Depuis l’accession de Félix Tshisekedi à la magistrature suprême en 2019, les relations entre Kinshasa et l’Afrique australe, en particulier avec l’Afrique du Sud, n’ont plus été au même niveau qu’auparavant. Les autorités congolaises ont longtemps considéré que plusieurs pays de la SADC restaient trop attachés à l’ancien Président Joseph Kabila, dont l’alliance avec Tshisekedi a rapidement volé en éclats après les élections de 2019.
Le pouvoir de Kinshasa s’était alors tourné vers l’Afrique de l’Est, avant de connaître une grande désillusion dans ses rapports avec Kigali et, dans une certaine mesure, Nairobi.
Dans ce contexte, la visite du Chef de l’État congolais en Afrique du Sud revêt une portée particulière. Elle intervient au lendemain d’une vive controverse née de la réunion organisée à Johannesburg par la Fondation Thabo Mbeki sur la paix en RDC.
Le gouvernement congolais avait vigoureusement refusé de prendre part à cette initiative, allant jusqu’à la désavouer publiquement, notamment en raison de la proximité de l’ancien président sud-africain avec Joseph Kabila et de ses positions divergentes sur le processus de paix en RDC. Pretoria, sensible à cette réaction, avait d’ailleurs marqué sa réserve en refusant de délivrer des visas à certains opposants congolais invités à ladite réunion.
Sur le plan diplomatique, le voyage de Tshisekedi est perçu comme une étape de mobilisation des alliés régionaux avant les grands rendez-vous internationaux.

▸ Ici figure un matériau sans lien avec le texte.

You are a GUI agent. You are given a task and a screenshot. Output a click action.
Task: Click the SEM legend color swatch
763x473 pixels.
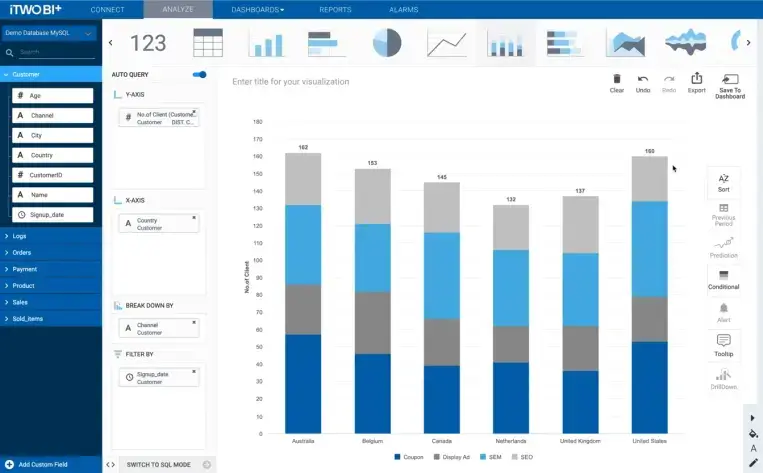(x=483, y=456)
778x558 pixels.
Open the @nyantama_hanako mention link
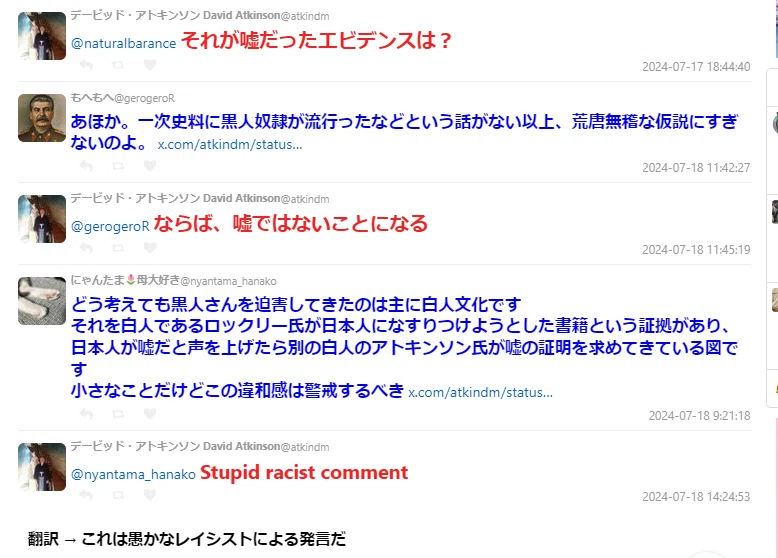point(133,475)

À New York, la 88ᵉ Assemblée générale des Nations unies s’ouvrira dans les prochains jours, en marge de laquelle se tiendra également une réunion extraordinaire du Conseil paix et sécurité de l’Union africaine. Ces échéances s’annoncent cruciales pour Kinshasa, d’autant plus que la RDC s’apprête à occuper, pour la première fois depuis plusieurs décennies, un siège au Conseil de sécurité des Nations unies.

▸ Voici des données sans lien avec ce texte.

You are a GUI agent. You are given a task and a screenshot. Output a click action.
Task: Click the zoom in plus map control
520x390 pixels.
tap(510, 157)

Selon des sources proches des deux présidences, le séjour de Pretoria s’inscrit dans le cadre du renforcement de la coopération stratégique entre Kinshasa et Pretoria dans les domaines politique, économique, diplomatique et sécuritaire. Une relance de partenariat qui, pour les observateurs, traduit une volonté claire du Président Tshisekedi de consolider son ancrage régional avant d’affronter les débats internationaux où la question de la paix et de la sécurité dans l’Est de la RDC occupera une place centrale.